Na minha opinião, sim. Como? Em primeiro lugar, permitindo o parto domiciliar, respeitando, assim, a escolha da gestante pelo ambiente em que ela se sente mais segura e acolhida. Em segundo lugar, estabelecendo que o uso da força para levá-la ao hospital só poderá ser exercido diante de risco concreto contra a vida da gestante e/ou do bebê; nesse sentido, a autorização do uso da força depende da concretização do risco. Tal decisão não substituirá completamente a coerção pelo cuidado, mas, pelo menos, irá caminhar no sentido de compatibilizar a autonomia da vontade com as particularidades do caso concreto.

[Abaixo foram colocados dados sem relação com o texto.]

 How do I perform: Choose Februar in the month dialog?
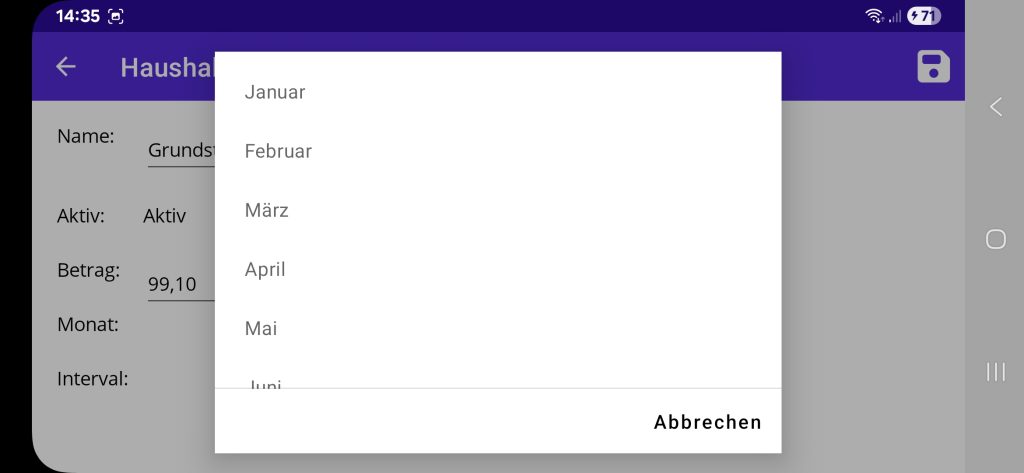[x=278, y=151]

E, por fim, uma curiosidade: como tal caso seria decidido caso tivesse ocorrido no Brasil? Impossível cravar uma resposta; casos controversos marcados por uma pluralidade de valores tendem a permitir uma pluralidade de leituras. Mas me permitam dizer como eu gostaria que esse caso – e demais casos semelhantes _ fossem decididos: respeitando a autonomia, os sentimentos e os desejos das pessoas envolvidas, com empatia necessária para entender que uma fobia não é motivo para calar uma voz, mas sim uma razão para uma análise mais cuidadosa – e humana.